Light flared beneath the gallery. The elevator was rising out of the basement, its gleaming white interior bright as a beacon. Hiram Winthrop rode inside, glaring at Letitia out of the glass helmet of the spacesuit he was wearing. Then Letitia blinked and Winthrop’s head was replaced by a swirling darkness in which many-legged creatures swam.
As the el
evator continued to ascend, Hecate tightened her grip, crushing Letitia’s shoulder. Momma pounded at the front door. “Letitia!” she called. “I know you’re in there! Le—”
“—titia.”
She sat up in her bed, in the dark, her sister’s hand on her shoulder. “What?” she said. “What?”
“There’s someone in the house,” Ruby whispered.

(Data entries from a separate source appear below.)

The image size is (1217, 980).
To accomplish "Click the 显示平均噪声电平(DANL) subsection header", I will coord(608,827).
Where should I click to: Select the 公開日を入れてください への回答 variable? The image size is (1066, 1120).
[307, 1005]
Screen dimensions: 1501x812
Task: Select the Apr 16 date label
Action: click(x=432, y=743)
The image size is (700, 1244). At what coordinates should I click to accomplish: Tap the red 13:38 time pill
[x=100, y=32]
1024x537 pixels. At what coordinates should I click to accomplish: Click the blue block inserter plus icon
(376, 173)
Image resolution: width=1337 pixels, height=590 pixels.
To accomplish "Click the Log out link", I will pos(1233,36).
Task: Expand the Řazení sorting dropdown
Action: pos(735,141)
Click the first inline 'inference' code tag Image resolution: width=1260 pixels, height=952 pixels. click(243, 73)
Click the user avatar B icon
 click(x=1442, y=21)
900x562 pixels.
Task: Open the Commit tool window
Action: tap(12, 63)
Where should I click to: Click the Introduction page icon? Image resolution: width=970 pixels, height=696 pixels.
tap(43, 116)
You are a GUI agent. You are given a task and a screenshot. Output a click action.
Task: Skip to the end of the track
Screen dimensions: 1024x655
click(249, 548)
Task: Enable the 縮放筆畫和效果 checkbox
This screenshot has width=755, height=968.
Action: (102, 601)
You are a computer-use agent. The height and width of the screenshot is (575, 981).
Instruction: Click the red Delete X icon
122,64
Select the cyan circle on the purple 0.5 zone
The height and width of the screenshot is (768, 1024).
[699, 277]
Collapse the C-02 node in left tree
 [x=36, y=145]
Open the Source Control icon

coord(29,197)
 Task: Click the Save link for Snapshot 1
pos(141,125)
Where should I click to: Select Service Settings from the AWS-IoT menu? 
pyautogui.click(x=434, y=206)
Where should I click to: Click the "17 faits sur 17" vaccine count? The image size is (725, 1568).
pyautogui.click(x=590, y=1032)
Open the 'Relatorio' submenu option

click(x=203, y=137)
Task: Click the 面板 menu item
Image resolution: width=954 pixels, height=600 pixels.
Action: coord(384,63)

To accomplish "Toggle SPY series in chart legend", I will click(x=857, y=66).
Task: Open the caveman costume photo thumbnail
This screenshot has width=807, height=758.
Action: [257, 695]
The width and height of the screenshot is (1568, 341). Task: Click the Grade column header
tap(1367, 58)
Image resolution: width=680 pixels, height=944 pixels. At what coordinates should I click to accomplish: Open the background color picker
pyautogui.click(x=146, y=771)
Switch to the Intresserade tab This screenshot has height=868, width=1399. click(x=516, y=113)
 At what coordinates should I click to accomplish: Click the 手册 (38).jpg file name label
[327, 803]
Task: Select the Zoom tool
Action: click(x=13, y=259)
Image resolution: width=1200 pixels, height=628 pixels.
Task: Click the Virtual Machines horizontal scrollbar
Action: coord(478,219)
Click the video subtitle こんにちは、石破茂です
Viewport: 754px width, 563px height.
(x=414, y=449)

Letitia listened, hearing nothing at first, then detecting a faint rhythmic sound in the distance. “What is that?” Without waiting for an answer, she shrugged off Ruby’s hand and swung her legs out of the bed, the shock of the cold floor against her bare feet bringing her fully awake. She retrieved the shotgun from under the bed, broke it open, ran her thumb over the brass casings of the shells already loaded in the barrels, snapped it shut again, and went out onto the gallery.
The moon was shining through the skylight, illuminating the atrium floor—the spotlessly clean floor, Letitia noted—and Hecate, the goddess in her element. Turning right, Letitia saw that, as in her dream, the elevator was now on the second floor, the gate standing open. “That’s what woke me up,” Ruby told her. “I heard it moving.”
Letitia stuck her head into the empty elevator car, smelling musty wood and leather. She paused, listening again. The rhythmic sound was louder now: Tick-tick-clack, tick-tick-clack.
The door to the orrery room stood ajar, letting a wedge of warm electric light into the hall. Letitia counted to three, invoked the Savior’s name, and stepped into the doorway. Tick-tick-clack, tick-tick-clack: The stars and planets pivoted and whirled, and Letitia did too, sweeping the gun from side to side, corner to corner. But the room was, visibly at least, unoccupied.
“What is it, Letitia?” Ruby said from ten paces back in the hallway.
“Nothing,” said Letitia. She stepped back, lowering the gun, and the door slammed in her face, making Ruby shriek. The elevator was next, the gate crashing shut, and then, one after the other, what sounded like every other door in the house: Crash, crash, crash, crash.
“Oh my God, oh my God,” Ruby said, her panic pushing Letitia the other way, from fear towards anger.